COOL-AF data point to unmet need for stroke prevention in NVAF patients in Thailand
Many patients with nonvalvular atrial fibrillation (NVAF) in Thailand use anticoagulants, but the uptake of nonvitamin-K oral anticoagulants (NOACs) remains suboptimal despite showing an upward trend, according to data from the COOL-AF registry presented at the European Society of Cardioloy (ESC) Asia Congress 2019 with APSC and AFC.
These findings point to “an unmet need [for] stroke prevention in AF in a specific group of Asian population,” given that NOACs have been proven to be beneficial, said lead researcher Dr Rungroj Krittayaphong from the Siriraj Hospital, Mahidol University, Bangkok.
Krittayaphong and his team used 2014–2017 data from the COOL-AF registry and identified 3,218 NVAF patients (mean age, 67.3 years; 58.2 percent male). Mean CHADS2, CHA2DS2-VASc and HAS-BLED scores were 1.8, 3.0 and 1.5, respectively.

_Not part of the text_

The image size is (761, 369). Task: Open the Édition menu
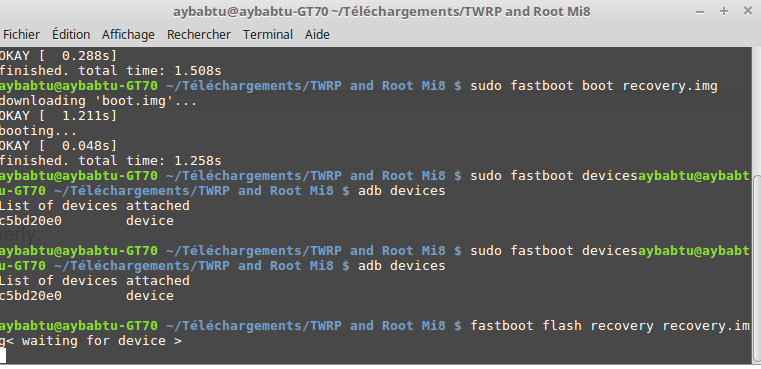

The majority of the population took anticoagulants (n=2,422; 75.3 percent); the rate of use was 32.3 percent in patients with a CHA2DS2-VASc score of 0, 56.8 percent in those with a score of 1 and 81.6 percent in those with a score of ≥2. Meanwhile, only a quarter of patients were on antiplatelet therapy (n=854; 26.5 percent). [BMC Cardiovasc Disord 2018;18:174]

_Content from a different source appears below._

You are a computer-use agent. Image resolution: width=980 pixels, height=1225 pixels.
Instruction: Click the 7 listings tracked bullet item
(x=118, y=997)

Interestingly, 90.9 percent of patients on anticoagulants used warfarin and only 9.1 percent used NOACs. Even then, only 41.8 percent of warfarin-treated patients had an international normalized ratio (INR) within the 2–3 therapeutic range.
In the subgroup of patients with a CHA2DS2-VASc score of ≥2 who had forgone warfarin, the common reasons endorsed for skipping treatment included current use of antiplatelet (26.6 percent) or NOACs (22.7 percent) and patient preference (23.1 percent).
“When we analysed the rate of NOAC use stratified by year of recruitment … the rate of NOAC use [increased] from 1.9 percent in 2014 to 25.6 percent in 2017,” Krittayaphong noted.
Notwithstanding the increase observed, the rate of NOAC use in the COOL AF cohort was still lower than in the GARFIELD AF registry, which was at 4.2 percent in 2010–2011 and increased to 37.0 percent in 2014–2015. [Heart 2017;103:307-314]
Moreover, event rates for adverse outcomes were similar or higher in the COOL AF vs GARFIELD AF cohort, including 1-year mortality (3.8 per 100 person-years for both), major bleeding (2.2 vs 0.7 per 100 person-years) and heart failure (3.7 vs 2.4 per 100 person-years).
According to Krittayaphong, there are several ways to prevent stroke in AF patients more safely, starting with giving preference to NOACs over vitamin K antagonists and using the HAS-BLED score to balance the benefit of stroke reduction against the risk of bleeding.
The expert also urged physicians to refrain from giving antiplatelet therapy alone or concomitantly with an oral anticoagulant without any specific indication. He pointed out that AF patients with stable coronary artery disease without a history of percutaneous coronary intervention or acute coronary syndrome within 1 year should be given oral anticoagulant without antiplatelet therapy.
Finally, Krittayaphong stressed the importance of avoiding unnecessary interruption of oral anticoagulant therapy.